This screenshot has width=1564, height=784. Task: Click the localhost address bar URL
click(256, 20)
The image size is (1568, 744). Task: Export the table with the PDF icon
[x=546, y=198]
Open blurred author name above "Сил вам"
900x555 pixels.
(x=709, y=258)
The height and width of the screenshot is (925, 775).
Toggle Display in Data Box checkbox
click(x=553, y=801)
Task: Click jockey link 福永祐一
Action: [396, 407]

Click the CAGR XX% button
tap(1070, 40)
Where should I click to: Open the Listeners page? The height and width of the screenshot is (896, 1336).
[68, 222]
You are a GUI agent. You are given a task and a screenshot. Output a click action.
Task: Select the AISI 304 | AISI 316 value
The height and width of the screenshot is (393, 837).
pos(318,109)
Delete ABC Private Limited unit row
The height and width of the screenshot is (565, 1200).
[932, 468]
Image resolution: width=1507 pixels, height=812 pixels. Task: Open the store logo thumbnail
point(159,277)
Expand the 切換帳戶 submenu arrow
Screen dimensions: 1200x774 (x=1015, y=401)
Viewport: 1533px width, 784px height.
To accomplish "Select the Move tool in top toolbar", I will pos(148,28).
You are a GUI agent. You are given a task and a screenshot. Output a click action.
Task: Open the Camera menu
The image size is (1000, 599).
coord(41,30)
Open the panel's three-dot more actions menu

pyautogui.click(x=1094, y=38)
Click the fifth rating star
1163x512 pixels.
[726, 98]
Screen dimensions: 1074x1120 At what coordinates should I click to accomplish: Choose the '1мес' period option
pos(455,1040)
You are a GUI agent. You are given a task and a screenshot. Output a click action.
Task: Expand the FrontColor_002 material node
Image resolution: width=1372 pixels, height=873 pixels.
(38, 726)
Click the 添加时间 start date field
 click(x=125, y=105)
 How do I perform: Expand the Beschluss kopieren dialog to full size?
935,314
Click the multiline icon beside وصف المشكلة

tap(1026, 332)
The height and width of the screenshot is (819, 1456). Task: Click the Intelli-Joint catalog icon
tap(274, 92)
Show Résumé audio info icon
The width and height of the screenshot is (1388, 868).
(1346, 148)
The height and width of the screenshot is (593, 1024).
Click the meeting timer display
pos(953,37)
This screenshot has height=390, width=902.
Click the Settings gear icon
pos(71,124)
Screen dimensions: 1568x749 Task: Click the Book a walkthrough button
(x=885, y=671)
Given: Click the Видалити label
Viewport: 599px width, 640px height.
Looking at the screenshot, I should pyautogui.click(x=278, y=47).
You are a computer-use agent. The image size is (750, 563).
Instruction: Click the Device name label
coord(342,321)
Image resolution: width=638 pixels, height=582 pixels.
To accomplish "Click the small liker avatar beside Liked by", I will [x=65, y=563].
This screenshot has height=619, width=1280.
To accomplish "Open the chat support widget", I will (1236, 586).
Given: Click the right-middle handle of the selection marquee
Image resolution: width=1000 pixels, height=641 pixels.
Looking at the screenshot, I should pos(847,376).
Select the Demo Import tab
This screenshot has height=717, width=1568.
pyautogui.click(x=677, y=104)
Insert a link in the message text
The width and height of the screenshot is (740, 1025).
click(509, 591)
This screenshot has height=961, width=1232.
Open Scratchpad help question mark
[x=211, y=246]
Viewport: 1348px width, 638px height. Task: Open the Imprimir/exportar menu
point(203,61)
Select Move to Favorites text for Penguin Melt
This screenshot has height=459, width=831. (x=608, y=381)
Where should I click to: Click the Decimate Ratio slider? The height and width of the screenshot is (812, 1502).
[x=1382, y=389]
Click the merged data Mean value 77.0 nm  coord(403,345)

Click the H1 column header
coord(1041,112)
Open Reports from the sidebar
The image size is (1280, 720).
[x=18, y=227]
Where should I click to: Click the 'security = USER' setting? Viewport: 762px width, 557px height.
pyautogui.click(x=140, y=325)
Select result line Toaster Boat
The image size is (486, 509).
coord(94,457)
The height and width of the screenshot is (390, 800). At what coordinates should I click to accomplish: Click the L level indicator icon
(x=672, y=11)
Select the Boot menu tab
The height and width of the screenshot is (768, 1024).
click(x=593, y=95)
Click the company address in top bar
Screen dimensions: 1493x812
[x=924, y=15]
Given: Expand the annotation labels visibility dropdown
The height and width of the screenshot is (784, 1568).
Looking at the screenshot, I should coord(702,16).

Exercise details –
Give all the lines of the records as a JSON list of strings, one string per line, with blank lines left out.

Finished exercise –
[
  "This screenshot has width=1564, height=784. Task: Click the localhost address bar URL",
  "click(256, 20)",
  "The image size is (1568, 744). Task: Export the table with the PDF icon",
  "[x=546, y=198]",
  "Open blurred author name above \"Сил вам\"",
  "900x555 pixels.",
  "(x=709, y=258)",
  "The height and width of the screenshot is (925, 775).",
  "Toggle Display in Data Box checkbox",
  "click(x=553, y=801)",
  "Task: Click jockey link 福永祐一",
  "Action: [396, 407]",
  "Click the CAGR XX% button",
  "tap(1070, 40)",
  "Where should I click to: Open the Listeners page? The height and width of the screenshot is (896, 1336).",
  "[68, 222]",
  "You are a GUI agent. You are given a task and a screenshot. Output a click action.",
  "Task: Select the AISI 304 | AISI 316 value",
  "The height and width of the screenshot is (393, 837).",
  "pos(318,109)",
  "Delete ABC Private Limited unit row",
  "The height and width of the screenshot is (565, 1200).",
  "[932, 468]",
  "Image resolution: width=1507 pixels, height=812 pixels. Task: Open the store logo thumbnail",
  "point(159,277)",
  "Expand the 切換帳戶 submenu arrow",
  "Screen dimensions: 1200x774 (x=1015, y=401)",
  "Viewport: 1533px width, 784px height.",
  "To accomplish \"Select the Move tool in top toolbar\", I will pos(148,28).",
  "You are a GUI agent. You are given a task and a screenshot. Output a click action.",
  "Task: Open the Camera menu",
  "The image size is (1000, 599).",
  "coord(41,30)",
  "Open the panel's three-dot more actions menu",
  "pyautogui.click(x=1094, y=38)",
  "Click the fifth rating star",
  "1163x512 pixels.",
  "[726, 98]",
  "Screen dimensions: 1074x1120 At what coordinates should I click to accomplish: Choose the '1мес' period option",
  "pos(455,1040)",
  "You are a GUI agent. You are given a task and a screenshot. Output a click action.",
  "Task: Expand the FrontColor_002 material node",
  "Image resolution: width=1372 pixels, height=873 pixels.",
  "(38, 726)",
  "Click the 添加时间 start date field",
  " click(x=125, y=105)",
  " How do I perform: Expand the Beschluss kopieren dialog to full size?",
  "935,314",
  "Click the multiline icon beside وصف المشكلة",
  "tap(1026, 332)",
  "The height and width of the screenshot is (819, 1456). Task: Click the Intelli-Joint catalog icon",
  "tap(274, 92)",
  "Show Résumé audio info icon",
  "The width and height of the screenshot is (1388, 868).",
  "(1346, 148)",
  "The height and width of the screenshot is (593, 1024).",
  "Click the meeting timer display",
  "pos(953,37)",
  "This screenshot has height=390, width=902.",
  "Click the Settings gear icon",
  "pos(71,124)",
  "Screen dimensions: 1568x749 Task: Click the Book a walkthrough button",
  "(x=885, y=671)",
  "Given: Click the Видалити label",
  "Viewport: 599px width, 640px height.",
  "Looking at the screenshot, I should pyautogui.click(x=278, y=47).",
  "You are a computer-use agent. The image size is (750, 563).",
  "Instruction: Click the Device name label",
  "coord(342,321)",
  "Image resolution: width=638 pixels, height=582 pixels.",
  "To accomplish \"Click the small liker avatar beside Liked by\", I will [x=65, y=563].",
  "This screenshot has height=619, width=1280.",
  "To accomplish \"Open the chat support widget\", I will (1236, 586).",
  "Given: Click the right-middle handle of the selection marquee",
  "Image resolution: width=1000 pixels, height=641 pixels.",
  "Looking at the screenshot, I should pos(847,376).",
  "Select the Demo Import tab",
  "This screenshot has height=717, width=1568.",
  "pyautogui.click(x=677, y=104)",
  "Insert a link in the message text",
  "The width and height of the screenshot is (740, 1025).",
  "click(509, 591)",
  "This screenshot has height=961, width=1232.",
  "Open Scratchpad help question mark",
  "[x=211, y=246]",
  "Viewport: 1348px width, 638px height. Task: Open the Imprimir/exportar menu",
  "point(203,61)",
  "Select Move to Favorites text for Penguin Melt",
  "This screenshot has height=459, width=831. (x=608, y=381)",
  "Where should I click to: Click the Decimate Ratio slider? The height and width of the screenshot is (812, 1502).",
  "[x=1382, y=389]",
  "Click the merged data Mean value 77.0 nm  coord(403,345)",
  "Click the H1 column header",
  "coord(1041,112)",
  "Open Reports from the sidebar",
  "The image size is (1280, 720).",
  "[x=18, y=227]",
  "Where should I click to: Click the 'security = USER' setting? Viewport: 762px width, 557px height.",
  "pyautogui.click(x=140, y=325)",
  "Select result line Toaster Boat",
  "The image size is (486, 509).",
  "coord(94,457)",
  "The height and width of the screenshot is (390, 800). At what coordinates should I click to accomplish: Click the L level indicator icon",
  "(x=672, y=11)",
  "Select the Boot menu tab",
  "The height and width of the screenshot is (768, 1024).",
  "click(x=593, y=95)",
  "Click the company address in top bar",
  "Screen dimensions: 1493x812",
  "[x=924, y=15]",
  "Given: Expand the annotation labels visibility dropdown",
  "The height and width of the screenshot is (784, 1568).",
  "Looking at the screenshot, I should coord(702,16)."
]